А Еська нараспев молвит:
– Я не на главе твоей, а в нутре ейном. Потому я глас твой нутряной али, иначе сказать, совесть.
– Быть того не может, – Чудо отвечает. – Спокон веку у нас, Чудов-то, совести не бывало.
– Ан вот же есть. Только мы, совестя ваши, махонькие да слабенькие, да и спим всё время. А вы тут давеча с Бабою так расшумелись, что разбудили меня.
– Ан теперя, вроде, потише стало, ты обратно спать заваливайся.
– Нетушки, – Еська смеётся, – коли совесть проснулась, её так запросто обратно не угомонить. Вот ублажи Бабу обратно, чтоб она тебя простила, я и усну.
Чудо едва сызнова крылами махать не бросило:
– Ты что ж это, – молвит, – хотишь, чтоб я пред бабою унизил свою достоинству Семиелдовую? Не бывать тому! Хоть ты сгрызи всё нутро моё, не бывать! Вона чего захотела, совесть поганая, – пред бабами виноватиться!
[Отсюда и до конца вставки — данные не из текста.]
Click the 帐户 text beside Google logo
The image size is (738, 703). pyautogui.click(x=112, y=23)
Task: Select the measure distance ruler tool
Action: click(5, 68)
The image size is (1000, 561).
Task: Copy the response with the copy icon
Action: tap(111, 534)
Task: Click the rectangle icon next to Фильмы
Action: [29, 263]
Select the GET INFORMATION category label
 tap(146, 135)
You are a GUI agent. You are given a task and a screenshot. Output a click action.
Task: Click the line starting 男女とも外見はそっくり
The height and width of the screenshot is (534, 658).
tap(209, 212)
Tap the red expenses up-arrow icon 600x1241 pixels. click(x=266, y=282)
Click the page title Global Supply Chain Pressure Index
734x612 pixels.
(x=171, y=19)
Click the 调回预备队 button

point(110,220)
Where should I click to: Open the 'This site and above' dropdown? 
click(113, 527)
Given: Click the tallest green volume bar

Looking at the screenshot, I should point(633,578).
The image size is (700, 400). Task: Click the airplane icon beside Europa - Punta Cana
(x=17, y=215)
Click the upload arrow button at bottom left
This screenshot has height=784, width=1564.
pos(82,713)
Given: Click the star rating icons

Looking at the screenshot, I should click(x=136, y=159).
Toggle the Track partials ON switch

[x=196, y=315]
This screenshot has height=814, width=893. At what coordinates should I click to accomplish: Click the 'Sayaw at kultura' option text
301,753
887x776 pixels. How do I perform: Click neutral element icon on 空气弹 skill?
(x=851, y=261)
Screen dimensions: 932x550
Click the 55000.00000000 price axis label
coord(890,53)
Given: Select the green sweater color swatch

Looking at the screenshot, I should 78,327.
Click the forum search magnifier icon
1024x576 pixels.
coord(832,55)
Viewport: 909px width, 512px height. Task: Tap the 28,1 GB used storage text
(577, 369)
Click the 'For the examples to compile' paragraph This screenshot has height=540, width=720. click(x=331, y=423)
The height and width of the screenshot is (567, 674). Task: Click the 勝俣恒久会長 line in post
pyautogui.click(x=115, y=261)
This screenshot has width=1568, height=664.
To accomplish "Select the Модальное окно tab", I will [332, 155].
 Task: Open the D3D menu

Хотел Еська сказать, что пред кем же ж ещё и виноватиться, как не пред нимя, но смекнул, что энтого Чудо всё одно не поймёт, да ещё, неровён час, решит, что он не его, Чуда, совесть, а чужая, навроде мандавошки с Бабы перескочившая.
– Ан и ладно, – говорит. – Только я чего боюся? Вдруг она в сердцах твоей жёнке Семимандовой всё поведает. Бабы – они ведь на месть больно злобны, и сама пропадёт, а и тебя сгубит.
Тут уж Чудо спорить не стало:
– Вот это ты дело баешь, а то мне уж мысля закралась, что ты не моя совесть, а чужая, навроде мандавошки забравшаяся. Так чего ж мне делать-то? Я ж ране никогда таких делов не ведал, подскажи, коль проснулася.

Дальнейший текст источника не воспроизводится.